Marizângela Jesus usava água de lona para tomar banho; cisterna ajudou até a manter horta - Arquivo pessoal; Comunicação MTST
Marizângela Jesus usava água de lona para tomar banho; cisterna ajudou até a manter horta Imagem: Arquivo pessoal; Comunicação MTST

Rafael Souza

Colaboração para Ecoa

04/12/2022 04h00

"A gente dormia sem tomar banho, pegava água em cima da lona para tomar banho." A dona de casa Marizângela Jesus, de 44 anos, conta a história de um passado nada distante na ocupação Maria da Penha, em Guarulhos (SP). A falta de saneamento básico impedia tarefas simples, como regar a horta e cuidar da higiene pessoal.

A vida mudou depois que um projeto premiado internacionalmente resolveu apostar em uma tecnologia simples, mas bastante eficaz: a construção de cisternas na comunidade.

"Não precisamos mais fazer isso porque agora temos as 'santas' caixinhas aqui na Maria da Penha. A gente dá banho nas crianças no calorzão", diz a dona de casa, que mora em um barraco com várias crianças, incluindo uma neta de 6 meses e um de 4 anos.

As "caixinhas" a que ela se refere são caixas d'água com canos ao lado dos barracões que funcionam como cisternas para captar e filtrar a água da chuva.

Nova cisterna - Arquivo pessoal/Marizângela Jesus - Arquivo pessoal/Marizângela Jesus
Nova cisterna ajuda moradores de ocupação em atividades diárias
Imagem: Arquivo pessoal/Marizângela Jesus

A construção foi feita por meio de um projeto chamado Quebrada Agroecológica, idealizado por jovens do Movimento dos Trabalhadores Sem-Teto (MTST).

A ideia surgiu da constatação de que a vida em uma ocupação já não é fácil, mas, sem água, tudo fica ainda mais complicado. Em locais como a Maria da Penha, há pessoas que não conseguem pagar o aluguel e que estavam situação de rua. A construção das cisternas evita que gastem o pouco que têm comprando garrafões de água.

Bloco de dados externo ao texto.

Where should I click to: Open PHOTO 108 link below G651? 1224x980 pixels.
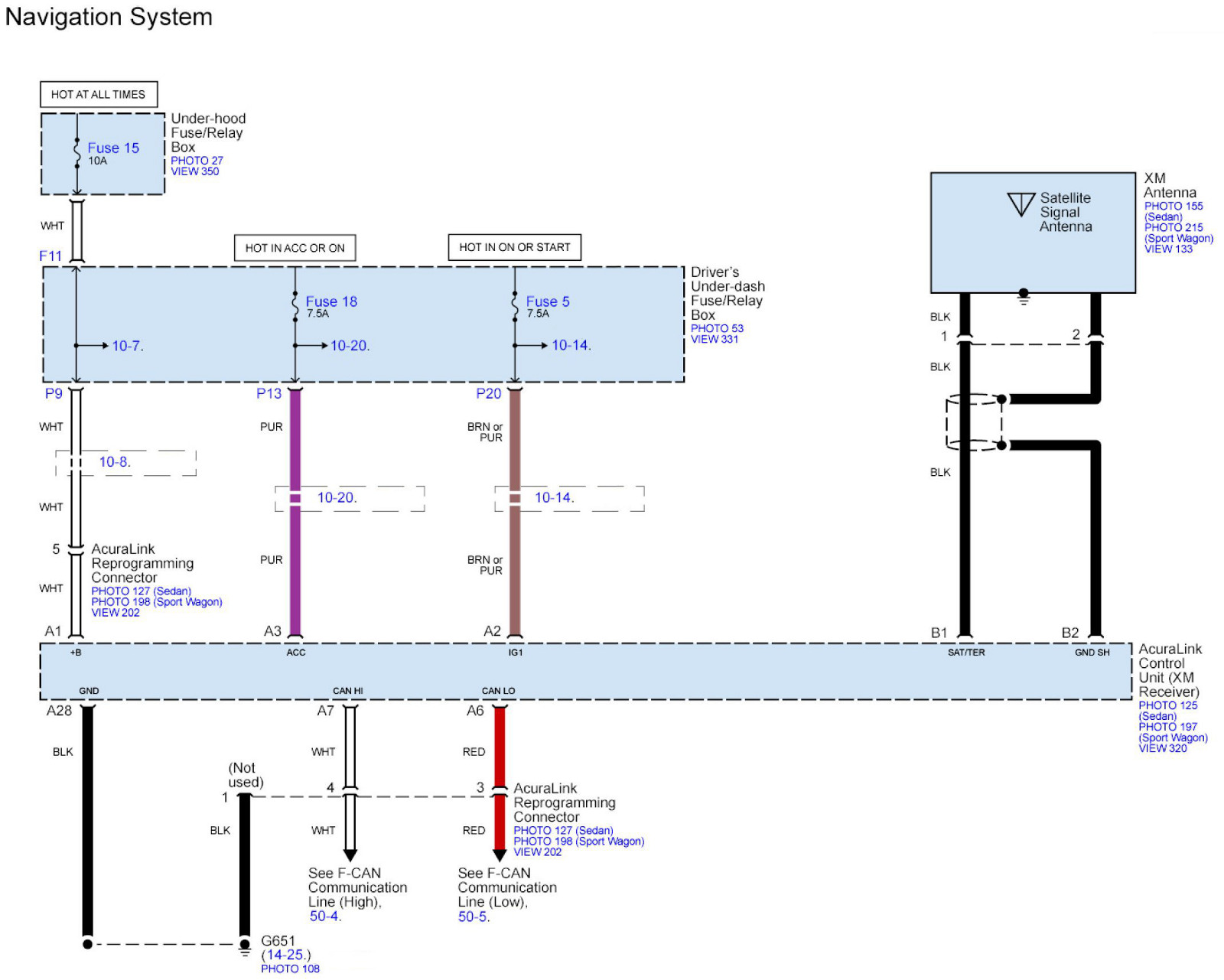click(x=290, y=969)
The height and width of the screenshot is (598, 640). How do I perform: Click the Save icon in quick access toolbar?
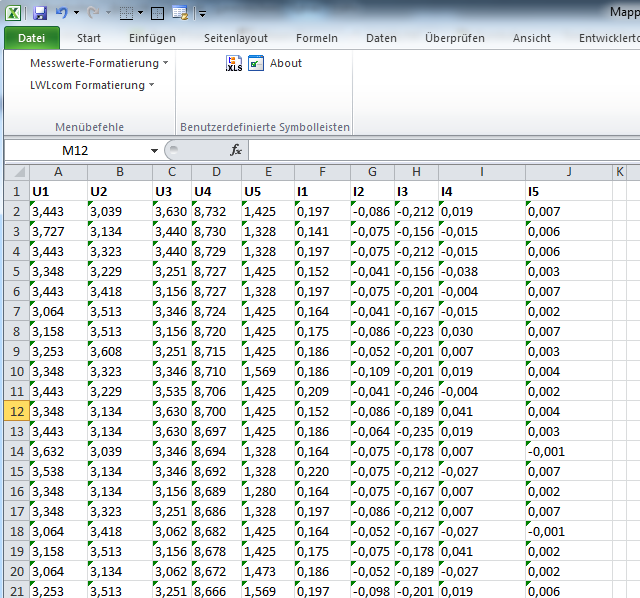click(x=40, y=13)
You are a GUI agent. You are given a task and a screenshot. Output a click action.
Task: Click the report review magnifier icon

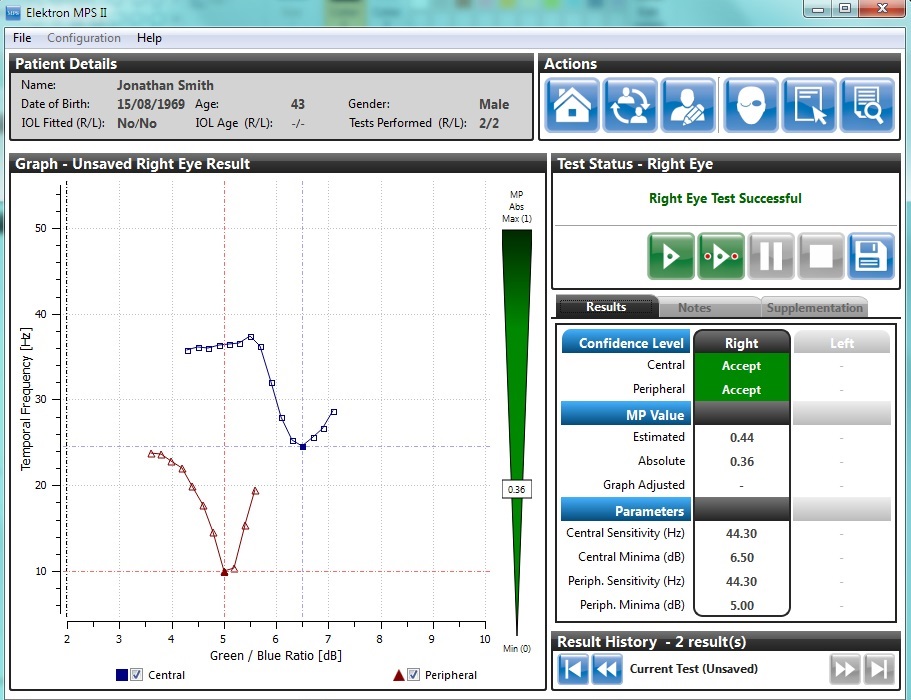click(867, 105)
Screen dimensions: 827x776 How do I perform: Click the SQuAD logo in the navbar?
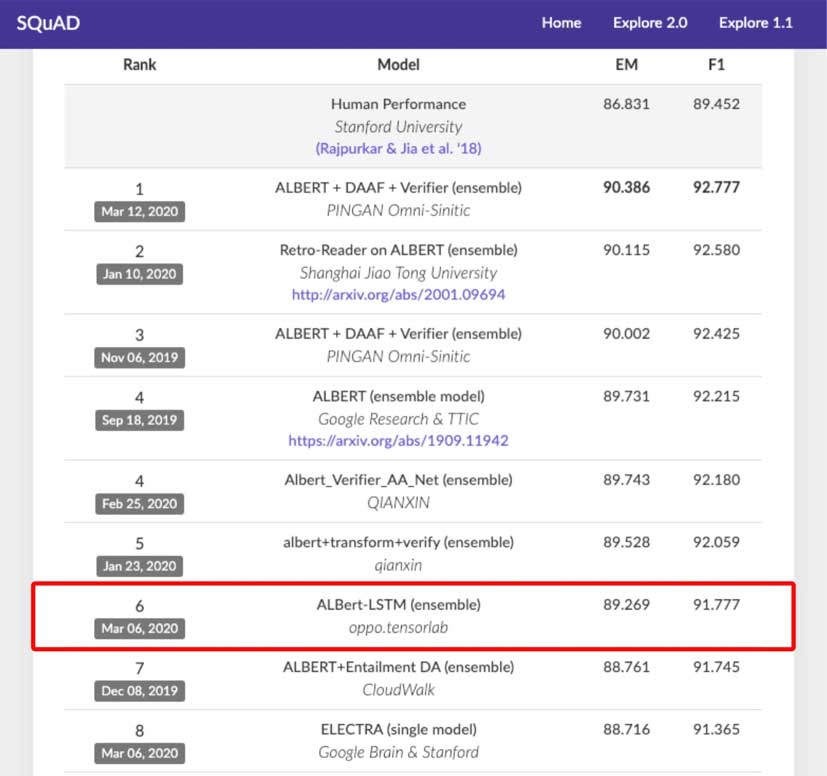(x=49, y=23)
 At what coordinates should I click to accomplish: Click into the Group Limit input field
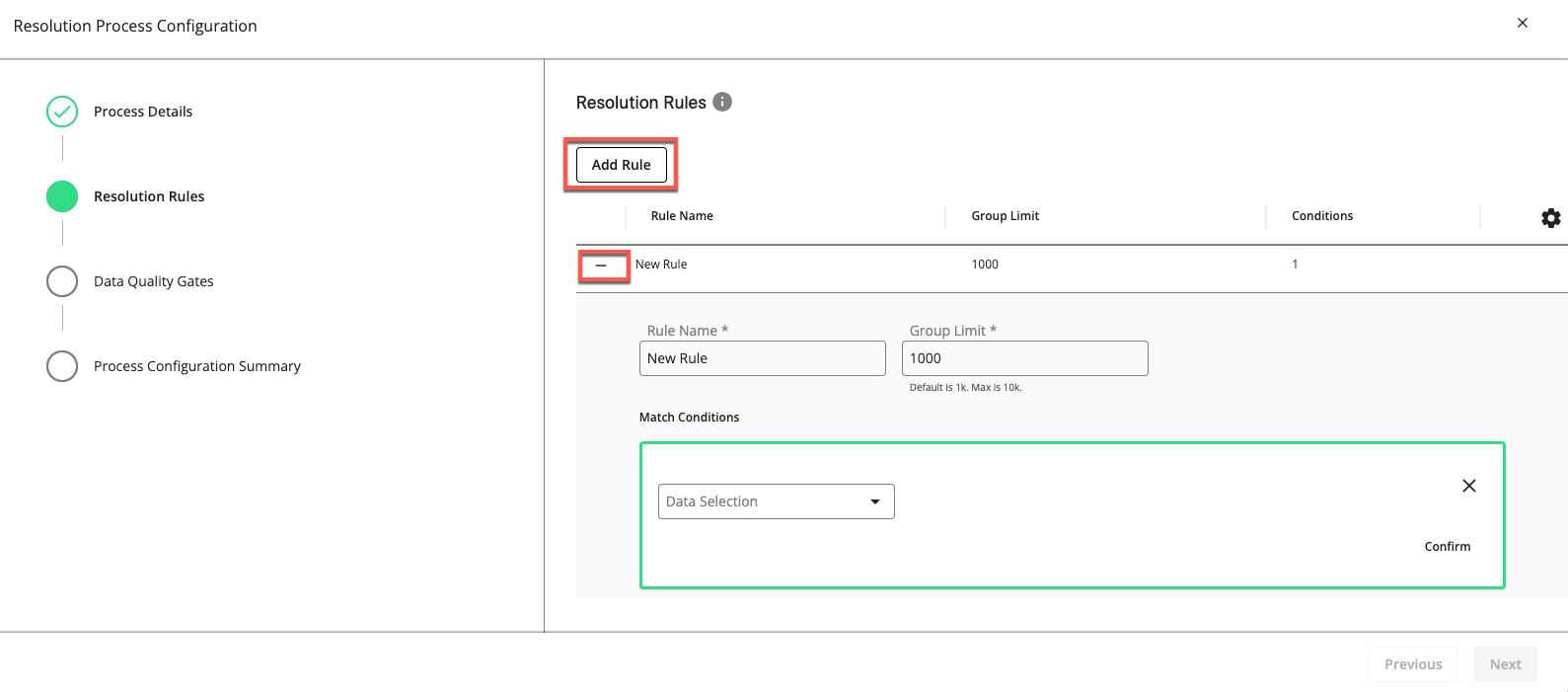click(1024, 358)
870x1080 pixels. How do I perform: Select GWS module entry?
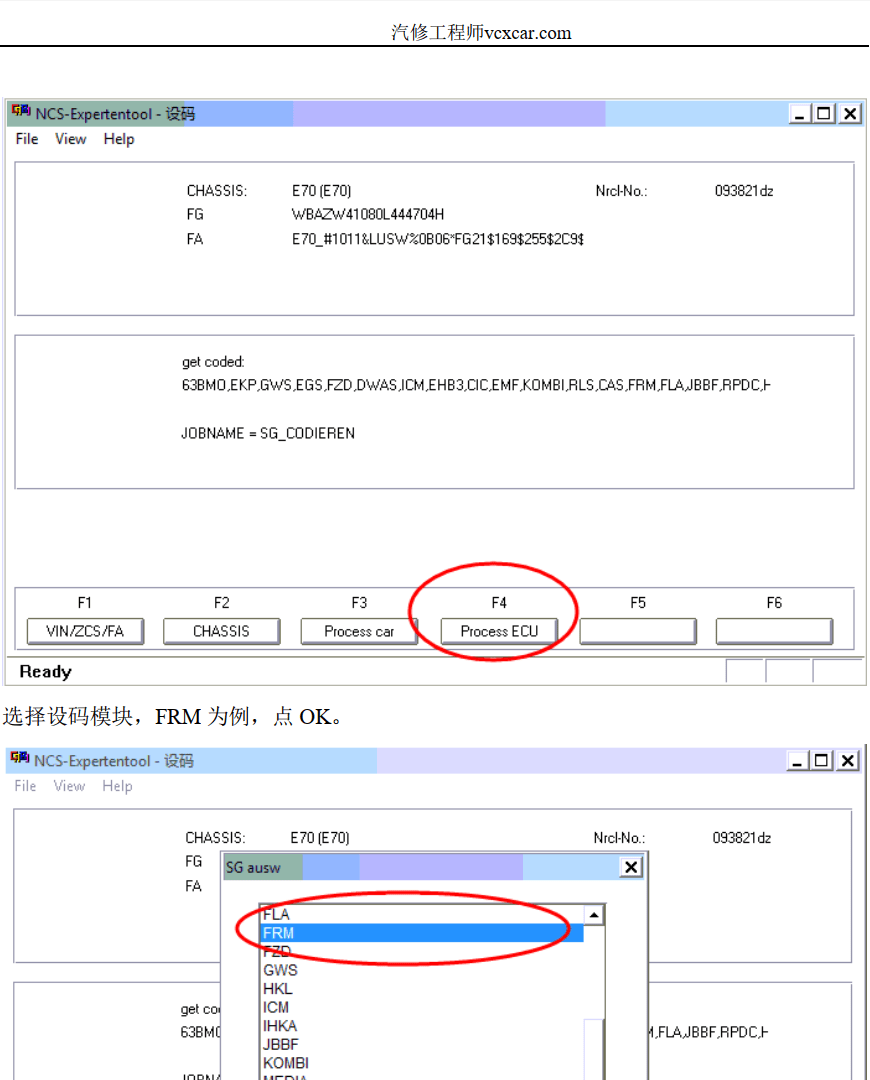[278, 969]
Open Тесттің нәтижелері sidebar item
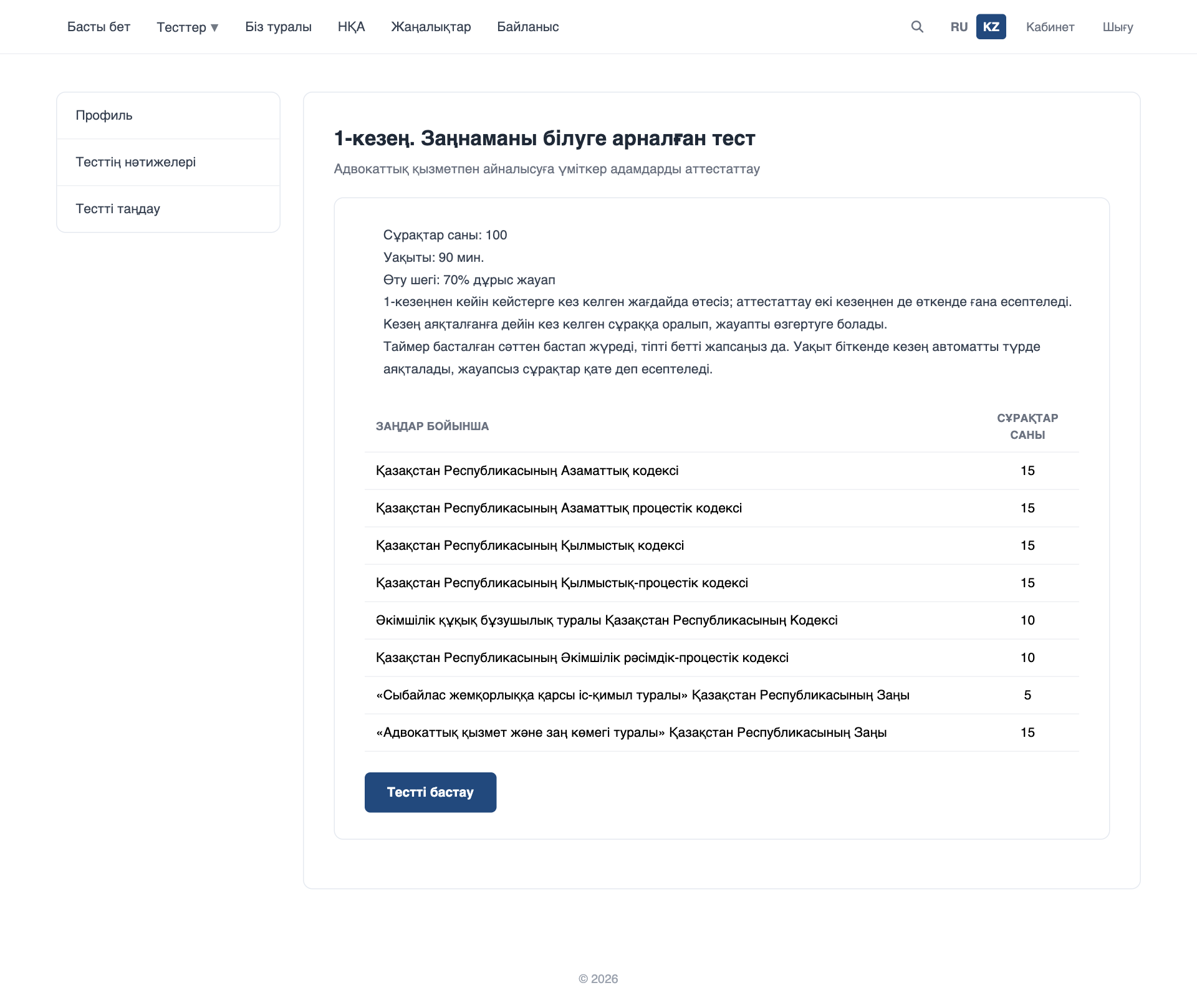The image size is (1197, 1008). pyautogui.click(x=168, y=162)
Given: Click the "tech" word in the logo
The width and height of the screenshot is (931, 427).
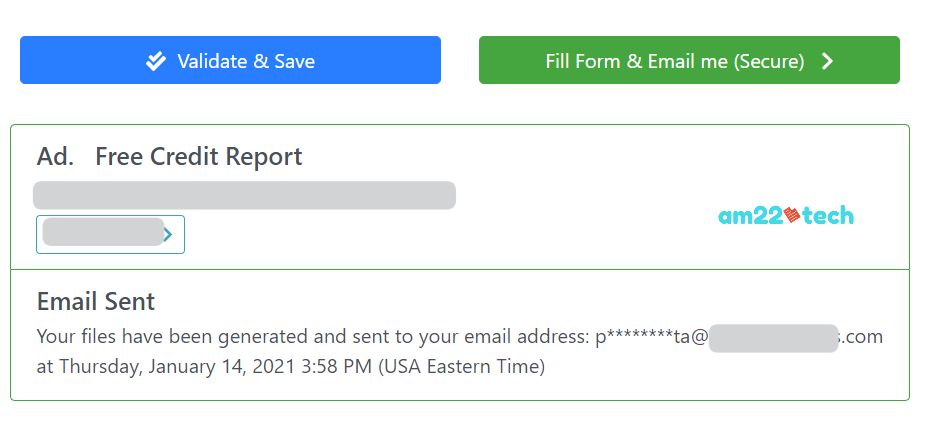Looking at the screenshot, I should coord(827,216).
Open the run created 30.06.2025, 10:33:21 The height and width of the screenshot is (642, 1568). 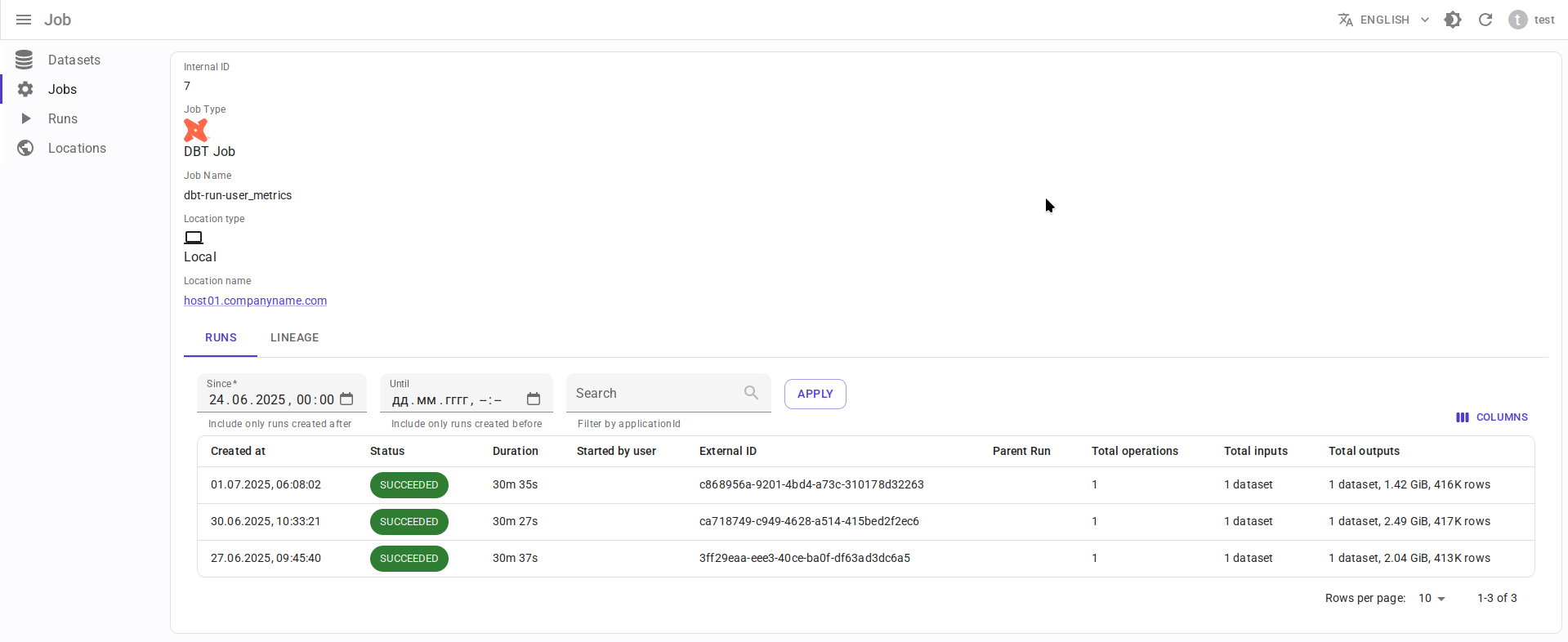[x=266, y=521]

"A gente não tinha reservatório de água para limpeza da cozinha nem para lavar roupas. Tinha de pegar um galão de 20 litros fora do acampamento", lembra Daiane da Silva, de 35 anos, que trabalha como faxineira.

"Era difícil até para fazer comida, pois nem sempre tinha um homem para buscar e isso era muito difícil para nós, mulheres", completa. Ela chegou à ocupação em busca de moradia. Vive de bicos para sobreviver e não conseguiu o auxílio do governo. O acesso à água é um alento. "Mudou muito [a nossa vida]."

Unicef - Comunicação/MTST - Comunicação/MTST
Jovens ligados ao MTST tiveram financiamento do Unicef
Imagem: Comunicação/MTST

Prêmio na COP-27

O grupo de jovens que participou da criação das cisternas inscreveu a proposta em um edital e obteve o financiamento do Unicef, o fundo das Nações Unidas para a Infância. A proposta ultrapassou as fronteiras do Brasil e chegou até a Conferência do Clima da Organização das Nações Unidas (COP-27), realizada no Egito em novembro.

Quebrada Agroecológica - Comunicação/MTST - Comunicação/MTST
Projeto Quebrada Agroecológica levou cisternas a ocupação em Guarulhos
Imagem: Comunicação/MTST

Na COP-27, a Quebrada Agroecológica concorreu em um grupo com mais de 90 projetos.

Deu certo. Na disputa com ideias de 45 países diferentes, o projeto de Guarulhos conquistou o prêmio da ImaGen Venture, o que rendeu R$ 60 mil — o dinheiro será usado para levar mais cisternas a outras regiões do Brasil.

No caso da Marizângela Jesus, a garantia de água limpa conseguiu amenizar até a insegurança alimentar. Na ocupação, há uma horta, que agora pode ser regada com frequência.

Cisterna - Comunicação MTST - Comunicação MTST
Água limpa conseguiu amenizar até a insegurança alimentar
Imagem: Comunicação MTST

"A cisterna trouxe um benefício muito grande para mim porque tinha muita dificuldade para pegar água e trabalhar na horta. Agora não preciso mais. Todos os dias agora tenho água para regar, de manhã e à tarde, e dar vida às nossas plantinhas."